Chaque fois qu’elle travaille avec une mère allaitante, Shela Hirani se souvient de ses propres difficultés à poursuivre l’allaitement.
Bien qu’elle ait allaité sa fille pendant huit mois, elle a dû interrompre cette pratique, car son lieu de travail de l’époque, un hôpital, n’avait pas de politique de soutien ou de salle privée où elle pouvait extraire et conserver son lait.
« La quantité de lait maternel que je produisais était de plus en plus faible et ne permettait pas de bien nourrir ma fille, si bien que je n’ai pas pu maintenir l’allaitement, explique-t-elle. C’est le plus grand regret de ma vie. »
Aujourd’hui, sa fille a 18 ans et envisage de devenir elle-même infirmière, inspirée par l’exemple de sa mère.
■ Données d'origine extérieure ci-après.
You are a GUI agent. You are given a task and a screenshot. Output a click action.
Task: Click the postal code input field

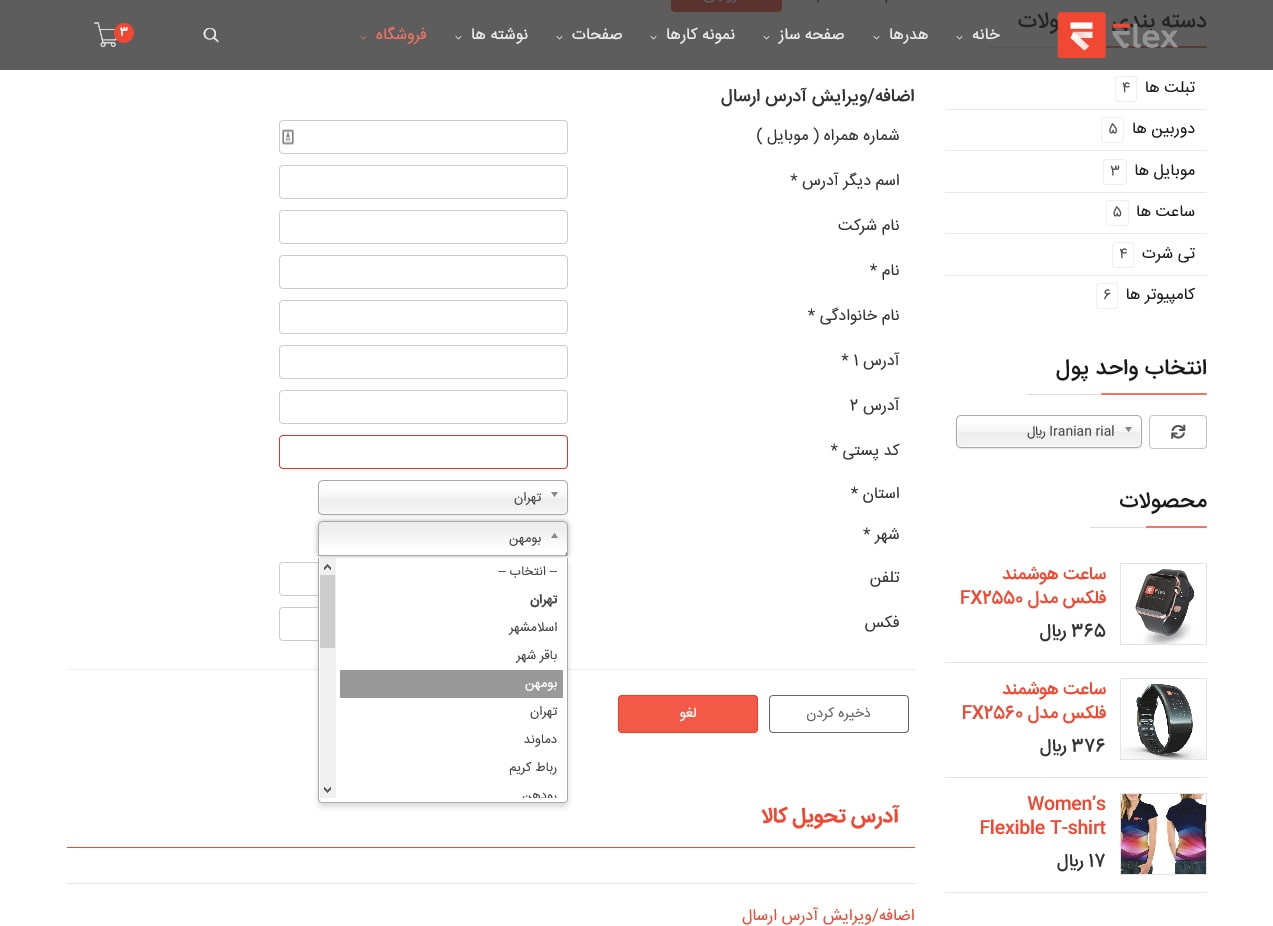tap(423, 452)
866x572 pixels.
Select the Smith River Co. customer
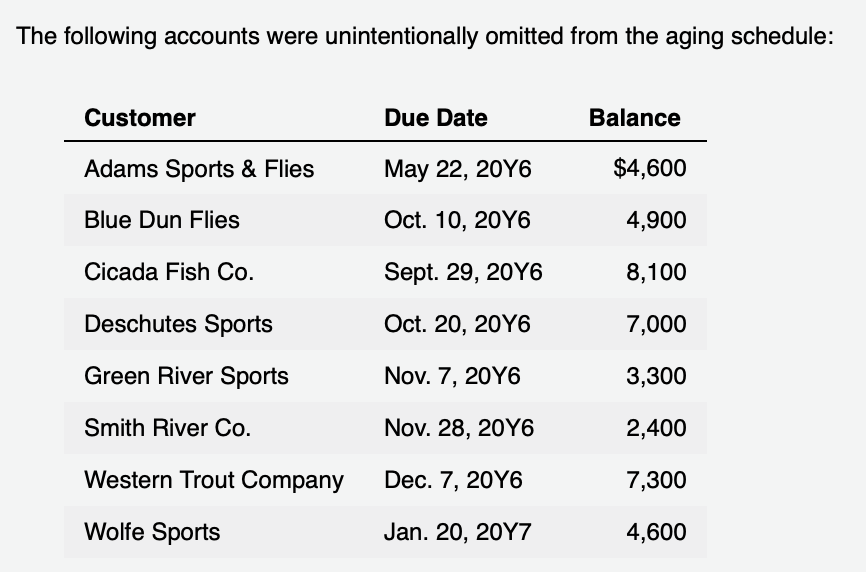pyautogui.click(x=167, y=428)
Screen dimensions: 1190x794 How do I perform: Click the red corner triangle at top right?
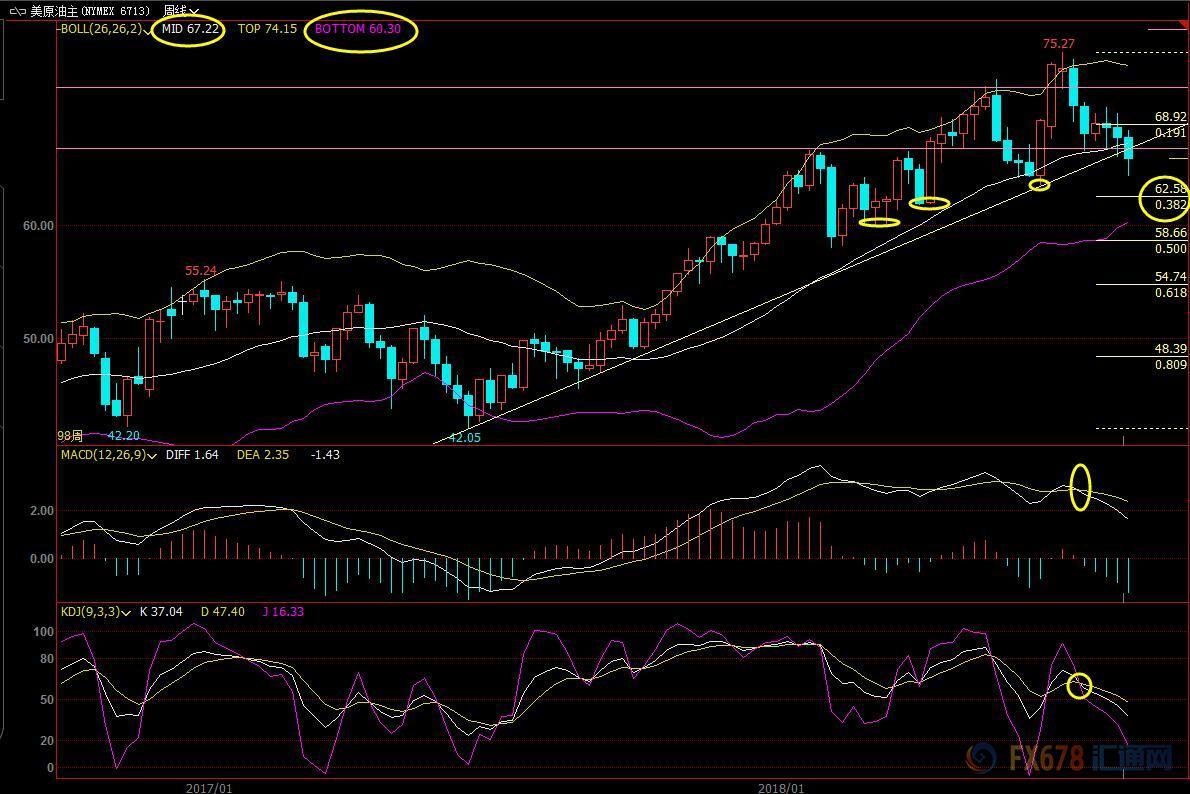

Passer du temps avec sa fille et son mari lors d’escapades routières et à des festivals culturels, ou à écouter et jouer de la musique sont autant de moyens pour Shela Hirani de se ressourcer et de renouveler l’énergie nécessaire pour encadrer d’autres membres du personnel infirmier et des professionnels de la santé, ainsi que les mères qu’elle aide et encourage.
Tout au long de son travail, son principe directeur est de contribuer à faire du monde un endroit différent, un endroit qui « offre plus de possibilités de changements positifs dans la vie des femmes et des enfants marginalisés. »
Laura Eggertson est journaliste indépendante à Wolfville, en Nouvelle-Écosse.